Nov 29, 2017

How to cook indigenous rice varieties

Being a South Indian, rice has always been a staple in my diet since childhood.  Though it was hand-pounded rice in the early days, my family switched to the fully-polished silky white rice, just like everyone else in the country.

Because of my PCOD related issues, I started looking for alternatives to rice. I turned towards millets regularly since 2013-14. I didn’t move away from rice completely and tried to include millets atleast 3-4 times a week. 

Around the same time, I also started to look for rice varieties that are healthy, native and have a low glycemic index.

The popular opinion that’s been cleverly crafted to spread fear of diabetes is “avoid rice”. Many of us switched completely to wheat, a grain which is not locally grown in South India. Some of us even took a step further and switched completely to oats and quinoa, both of which are not native to India.

As I mentioned in my earlier article on rice, India had more than a lakh varieties of rice till 1970s and now there are hardly 6000 varieties available. Many farmers are currently trying to revive some of the native varieties of rice.

They are extremely nutritious, high in complex carbohydrates, vitamins and minerals. They are suited for local weather conditions and are pests resistant, making them naturally organic. So double win, both for our health and for our ecology. A kilogram of any of these rice varieties range from Rs.80-Rs.150. Yes, they are slightly more expensive than the polished white rice (around Rs.50-60 per kg) BUT way cheaper than the hyped-up, imported quinoa (around Rs.900 per kg).
 The more we embrace such native, indigenous rice varieties, the better the availability and price. 

Let me share the varieties of rice I have tried and their cooking procedure. I hope to keep this post as a one-stop reference on indigenous rice varieties. So please bookmark it and share it with your friends. I have included the actual pictures of meals cooked using these rice varieties, so you get an idea on the colour and texture.

1) Kichli Samba rice


Suited for variety rice preparations like lemon  rice, pulao or biryani.
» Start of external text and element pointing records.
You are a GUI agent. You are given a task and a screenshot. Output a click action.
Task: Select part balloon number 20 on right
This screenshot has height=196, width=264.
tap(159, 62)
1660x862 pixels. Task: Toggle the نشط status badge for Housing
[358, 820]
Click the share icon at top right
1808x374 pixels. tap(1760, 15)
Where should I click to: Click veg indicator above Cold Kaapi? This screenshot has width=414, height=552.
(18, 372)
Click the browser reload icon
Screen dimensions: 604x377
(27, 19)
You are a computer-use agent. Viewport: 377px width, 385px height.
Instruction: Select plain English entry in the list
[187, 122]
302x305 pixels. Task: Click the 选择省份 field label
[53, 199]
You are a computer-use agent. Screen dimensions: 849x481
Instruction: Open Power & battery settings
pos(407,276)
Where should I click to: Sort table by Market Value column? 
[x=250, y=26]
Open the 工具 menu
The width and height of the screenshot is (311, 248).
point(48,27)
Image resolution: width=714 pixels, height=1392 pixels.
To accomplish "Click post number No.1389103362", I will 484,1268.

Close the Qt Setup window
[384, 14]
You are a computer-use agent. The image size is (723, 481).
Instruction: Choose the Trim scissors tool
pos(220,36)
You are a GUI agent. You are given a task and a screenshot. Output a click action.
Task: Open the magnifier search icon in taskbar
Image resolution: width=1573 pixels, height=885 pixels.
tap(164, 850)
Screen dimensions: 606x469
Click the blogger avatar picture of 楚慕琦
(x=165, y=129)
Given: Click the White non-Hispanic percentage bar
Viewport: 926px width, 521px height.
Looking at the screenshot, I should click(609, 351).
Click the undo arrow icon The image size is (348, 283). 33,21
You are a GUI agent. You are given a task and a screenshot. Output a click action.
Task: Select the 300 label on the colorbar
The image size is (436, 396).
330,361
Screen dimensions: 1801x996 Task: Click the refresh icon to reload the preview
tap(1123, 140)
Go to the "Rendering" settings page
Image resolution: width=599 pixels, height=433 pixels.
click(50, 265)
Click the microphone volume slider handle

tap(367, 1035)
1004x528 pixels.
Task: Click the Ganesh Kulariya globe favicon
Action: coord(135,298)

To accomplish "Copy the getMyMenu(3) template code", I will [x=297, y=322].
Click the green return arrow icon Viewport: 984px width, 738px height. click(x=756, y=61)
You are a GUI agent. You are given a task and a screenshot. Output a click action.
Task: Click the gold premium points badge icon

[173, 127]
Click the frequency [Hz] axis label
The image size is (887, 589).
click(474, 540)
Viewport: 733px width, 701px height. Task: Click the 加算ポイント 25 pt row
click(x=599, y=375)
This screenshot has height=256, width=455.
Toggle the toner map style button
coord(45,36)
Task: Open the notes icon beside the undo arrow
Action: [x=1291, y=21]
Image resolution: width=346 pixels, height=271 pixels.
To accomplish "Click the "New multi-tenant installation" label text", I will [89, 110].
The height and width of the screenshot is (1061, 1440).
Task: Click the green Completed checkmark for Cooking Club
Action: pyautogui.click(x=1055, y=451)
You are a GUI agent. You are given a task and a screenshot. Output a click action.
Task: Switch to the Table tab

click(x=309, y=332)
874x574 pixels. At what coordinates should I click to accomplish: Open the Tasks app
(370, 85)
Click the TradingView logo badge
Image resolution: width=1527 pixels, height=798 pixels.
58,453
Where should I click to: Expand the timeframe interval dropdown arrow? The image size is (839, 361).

This is a perfect alternative to polished basmati rice. It gives a brilliant aroma while cooking and a nutty flavour. High in fibre and B vitamins.

Wash and soak 1 cup of rice for 10 minutes. 
For 1 cup of rice, use 2 cups of water. 
Pressure cook for 2 whistles in medium flame. 

If making the pulao or biryani in a pan, use 2.5 cups of water and cook covered in low flame for 5 minutes.

2) Poongar rice

I have tried the boiled rice variety. It is very beneficial for women and helps to correct hormonal disorders. Very filling and tasty. Can be had with sambhar or rasam.

Wash and soak 1 cup of rice for 30 minutes. 
For 1 cup of rice, use 2.5 cups of water. 
Pressure cook for 5 whistles in medium flame.










3) Seeraga Samba rice
This is my most recent find and my family looooves it! My daughter goes for 2nd or 3rd serving when I make a peas pulao or veg pulao with this rice. “I love this rice, Amma”, she says. 

Very flavourful, easy to cook. More tastier than basmati rice. I guarantee you that the aroma will take your biryani to a different level :-)

Wash and soak 1 cup of rice for 10 minutes. 
For 1 cup of rice, use 2 cups of water. 
Pressure cook for 2 whistles in medium flame. 

If making the pulao or biryani in a pan, use 2.5 cups of water and cook covered in low flame for 5 minutes. 

4) Kullakkar rice


This red rice variety is extremely filling. High in zinc and iron. This rice takes a little longer to cook but very tasty. Has a nutty texture.

Wash and soak 1 cup of rice in 3 cups of hot water for atleast 1 hour.
Pressure cook for 8-10 whistles in medium flame.






5) Matta rice
This rice is unique to Kerala cuisine. I use the boiled rice variety and goes well as part of a South Indian thali.

It is quite filling and you may not eat as much rice as you would normally do.

Wash and soak 1 cup of rice for 1 hour.
For 1 cup of rice, use 2 cups of water. 
Pressure cook for 6 whistles in medium flame. 








6) Rajamudi rice

This red rice variety is native to Mysore region of Karnataka. It is easily available in many organic stores across Bangalore. This cooks real fast and can be had as part of a typical South Indian meal. It digests easily and can be given to children too.

No soaking is required.
For 1 cup of rice, use 2.5 cups of water.
Pressure cook for 4 whistles in medium flame.




7) Handpounded rice / semi-brown rice

I buy this variety of Sona Masoori rice from 24Mantra organic brand. This can be easily cooked and can be had with sambhar or rasam. It digests easily and can be given to children too.

Wash and Soak 1 cup of rice for atleast 15 minutes.
For 1 cup of rice, use 3 cups of water.
Pressure cook for 2 whistles in high flame and 5 minutes in sim flame.